[Records from a collection]
%%

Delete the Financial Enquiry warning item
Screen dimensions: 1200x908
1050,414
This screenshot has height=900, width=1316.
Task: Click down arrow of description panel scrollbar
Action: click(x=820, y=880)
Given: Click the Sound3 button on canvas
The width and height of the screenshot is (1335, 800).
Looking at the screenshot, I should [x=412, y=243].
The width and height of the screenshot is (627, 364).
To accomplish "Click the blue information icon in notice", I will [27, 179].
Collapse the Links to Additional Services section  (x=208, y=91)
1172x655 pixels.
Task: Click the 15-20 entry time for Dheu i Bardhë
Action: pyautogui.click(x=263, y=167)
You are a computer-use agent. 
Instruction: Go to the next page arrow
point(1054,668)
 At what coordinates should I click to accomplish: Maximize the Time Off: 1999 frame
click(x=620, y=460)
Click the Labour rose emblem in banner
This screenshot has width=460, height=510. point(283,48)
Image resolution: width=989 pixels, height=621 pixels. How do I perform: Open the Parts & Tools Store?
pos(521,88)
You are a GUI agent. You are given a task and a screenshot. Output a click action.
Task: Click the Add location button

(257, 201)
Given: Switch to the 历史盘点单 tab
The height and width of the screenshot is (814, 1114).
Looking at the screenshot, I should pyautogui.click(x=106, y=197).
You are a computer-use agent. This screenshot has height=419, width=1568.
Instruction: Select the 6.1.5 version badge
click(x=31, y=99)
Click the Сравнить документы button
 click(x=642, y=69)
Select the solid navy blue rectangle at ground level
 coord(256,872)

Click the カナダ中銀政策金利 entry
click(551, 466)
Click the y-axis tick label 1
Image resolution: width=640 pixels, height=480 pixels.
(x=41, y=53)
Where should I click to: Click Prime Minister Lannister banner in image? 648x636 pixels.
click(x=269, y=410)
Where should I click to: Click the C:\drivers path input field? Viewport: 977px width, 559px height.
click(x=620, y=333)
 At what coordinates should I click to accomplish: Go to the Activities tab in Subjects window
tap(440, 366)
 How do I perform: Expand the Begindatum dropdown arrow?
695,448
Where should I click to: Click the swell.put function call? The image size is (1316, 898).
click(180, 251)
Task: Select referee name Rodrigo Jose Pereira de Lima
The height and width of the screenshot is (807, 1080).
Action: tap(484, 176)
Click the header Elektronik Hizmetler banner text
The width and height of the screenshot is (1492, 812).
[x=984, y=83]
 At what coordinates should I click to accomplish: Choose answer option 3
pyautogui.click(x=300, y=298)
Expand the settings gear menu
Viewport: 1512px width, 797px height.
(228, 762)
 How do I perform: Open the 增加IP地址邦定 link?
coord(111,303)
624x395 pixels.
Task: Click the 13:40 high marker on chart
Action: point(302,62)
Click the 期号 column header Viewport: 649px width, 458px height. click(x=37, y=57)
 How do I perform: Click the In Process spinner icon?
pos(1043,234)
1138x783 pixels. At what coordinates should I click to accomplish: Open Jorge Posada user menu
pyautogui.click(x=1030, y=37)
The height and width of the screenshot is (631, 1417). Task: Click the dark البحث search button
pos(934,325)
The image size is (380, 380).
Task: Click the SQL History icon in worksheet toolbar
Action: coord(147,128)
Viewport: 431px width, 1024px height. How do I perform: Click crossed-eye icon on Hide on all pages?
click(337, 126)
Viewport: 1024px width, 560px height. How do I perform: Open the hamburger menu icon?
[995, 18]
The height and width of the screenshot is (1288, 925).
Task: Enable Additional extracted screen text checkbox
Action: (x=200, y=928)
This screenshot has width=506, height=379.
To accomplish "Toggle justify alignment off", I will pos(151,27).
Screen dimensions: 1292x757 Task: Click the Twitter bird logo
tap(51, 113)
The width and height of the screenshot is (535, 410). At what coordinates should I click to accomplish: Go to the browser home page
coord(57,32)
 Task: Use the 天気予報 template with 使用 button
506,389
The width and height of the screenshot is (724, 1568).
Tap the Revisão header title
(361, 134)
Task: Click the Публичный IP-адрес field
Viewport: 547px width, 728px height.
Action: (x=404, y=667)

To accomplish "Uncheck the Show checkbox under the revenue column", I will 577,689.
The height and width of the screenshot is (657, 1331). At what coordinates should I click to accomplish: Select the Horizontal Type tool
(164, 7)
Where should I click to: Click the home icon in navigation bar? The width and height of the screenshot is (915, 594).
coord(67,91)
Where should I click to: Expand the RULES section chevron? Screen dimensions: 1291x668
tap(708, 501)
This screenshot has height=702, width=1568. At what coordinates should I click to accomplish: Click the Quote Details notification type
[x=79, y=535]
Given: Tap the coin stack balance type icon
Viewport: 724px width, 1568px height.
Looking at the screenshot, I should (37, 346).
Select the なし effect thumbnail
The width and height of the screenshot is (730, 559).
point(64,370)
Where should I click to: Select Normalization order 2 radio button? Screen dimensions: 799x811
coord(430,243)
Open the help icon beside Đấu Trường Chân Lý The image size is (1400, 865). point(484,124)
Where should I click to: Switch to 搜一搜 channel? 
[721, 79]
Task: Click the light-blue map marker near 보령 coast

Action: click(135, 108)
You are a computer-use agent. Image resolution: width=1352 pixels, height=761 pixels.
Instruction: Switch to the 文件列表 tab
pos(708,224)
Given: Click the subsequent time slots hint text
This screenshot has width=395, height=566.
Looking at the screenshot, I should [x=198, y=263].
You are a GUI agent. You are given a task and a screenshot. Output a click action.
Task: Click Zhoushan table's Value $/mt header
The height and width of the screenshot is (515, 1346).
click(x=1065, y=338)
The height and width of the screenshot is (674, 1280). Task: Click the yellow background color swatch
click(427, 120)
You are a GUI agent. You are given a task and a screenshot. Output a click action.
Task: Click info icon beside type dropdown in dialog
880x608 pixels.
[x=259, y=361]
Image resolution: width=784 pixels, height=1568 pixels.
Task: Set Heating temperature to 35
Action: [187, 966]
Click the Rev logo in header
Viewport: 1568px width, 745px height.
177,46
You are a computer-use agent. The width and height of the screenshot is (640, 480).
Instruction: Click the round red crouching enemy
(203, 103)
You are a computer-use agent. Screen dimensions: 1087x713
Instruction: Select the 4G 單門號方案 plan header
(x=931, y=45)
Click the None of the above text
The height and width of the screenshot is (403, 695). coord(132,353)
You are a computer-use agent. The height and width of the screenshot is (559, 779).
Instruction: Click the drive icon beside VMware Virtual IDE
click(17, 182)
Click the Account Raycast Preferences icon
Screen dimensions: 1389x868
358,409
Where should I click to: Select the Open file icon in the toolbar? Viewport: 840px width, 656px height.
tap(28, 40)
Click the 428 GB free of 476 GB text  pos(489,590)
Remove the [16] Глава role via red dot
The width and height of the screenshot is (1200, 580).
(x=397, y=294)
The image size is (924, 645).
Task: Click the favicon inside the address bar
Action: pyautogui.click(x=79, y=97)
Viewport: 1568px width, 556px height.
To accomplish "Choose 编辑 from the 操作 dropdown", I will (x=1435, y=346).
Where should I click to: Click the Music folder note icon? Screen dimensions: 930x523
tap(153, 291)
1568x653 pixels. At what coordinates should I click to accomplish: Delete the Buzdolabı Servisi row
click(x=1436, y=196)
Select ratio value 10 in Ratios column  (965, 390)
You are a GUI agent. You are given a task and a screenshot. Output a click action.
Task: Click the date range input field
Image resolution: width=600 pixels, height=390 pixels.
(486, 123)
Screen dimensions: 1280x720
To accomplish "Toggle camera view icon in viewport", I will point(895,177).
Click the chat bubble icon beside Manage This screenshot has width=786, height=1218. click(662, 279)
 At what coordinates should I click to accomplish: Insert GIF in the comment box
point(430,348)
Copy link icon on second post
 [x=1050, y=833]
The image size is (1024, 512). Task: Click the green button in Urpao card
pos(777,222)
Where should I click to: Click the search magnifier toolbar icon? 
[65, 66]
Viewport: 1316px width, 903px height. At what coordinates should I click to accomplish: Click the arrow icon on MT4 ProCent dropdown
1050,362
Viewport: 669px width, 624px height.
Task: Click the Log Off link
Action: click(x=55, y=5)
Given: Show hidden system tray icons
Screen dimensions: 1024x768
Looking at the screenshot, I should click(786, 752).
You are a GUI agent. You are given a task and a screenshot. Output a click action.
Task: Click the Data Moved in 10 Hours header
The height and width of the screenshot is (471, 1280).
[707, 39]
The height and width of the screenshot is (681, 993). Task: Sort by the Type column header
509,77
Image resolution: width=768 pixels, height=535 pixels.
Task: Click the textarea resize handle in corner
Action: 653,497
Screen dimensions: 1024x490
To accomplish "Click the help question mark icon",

%%

• Task item:
Give back exactly the lines from the beginning of the records through the line containing "Given: Switch to the 历史盘点单 tab", and only those.

• Solved exercise:
Delete the Financial Enquiry warning item
Screen dimensions: 1200x908
1050,414
This screenshot has height=900, width=1316.
Task: Click down arrow of description panel scrollbar
Action: click(x=820, y=880)
Given: Click the Sound3 button on canvas
The width and height of the screenshot is (1335, 800).
Looking at the screenshot, I should [x=412, y=243].
The width and height of the screenshot is (627, 364).
To accomplish "Click the blue information icon in notice", I will [27, 179].
Collapse the Links to Additional Services section  (x=208, y=91)
1172x655 pixels.
Task: Click the 15-20 entry time for Dheu i Bardhë
Action: pyautogui.click(x=263, y=167)
You are a computer-use agent. 
Instruction: Go to the next page arrow
point(1054,668)
 At what coordinates should I click to accomplish: Maximize the Time Off: 1999 frame
click(x=620, y=460)
Click the Labour rose emblem in banner
This screenshot has width=460, height=510. point(283,48)
Image resolution: width=989 pixels, height=621 pixels. How do I perform: Open the Parts & Tools Store?
pos(521,88)
You are a GUI agent. You are given a task and a screenshot. Output a click action.
Task: Click the Add location button

(257, 201)
Given: Switch to the 历史盘点单 tab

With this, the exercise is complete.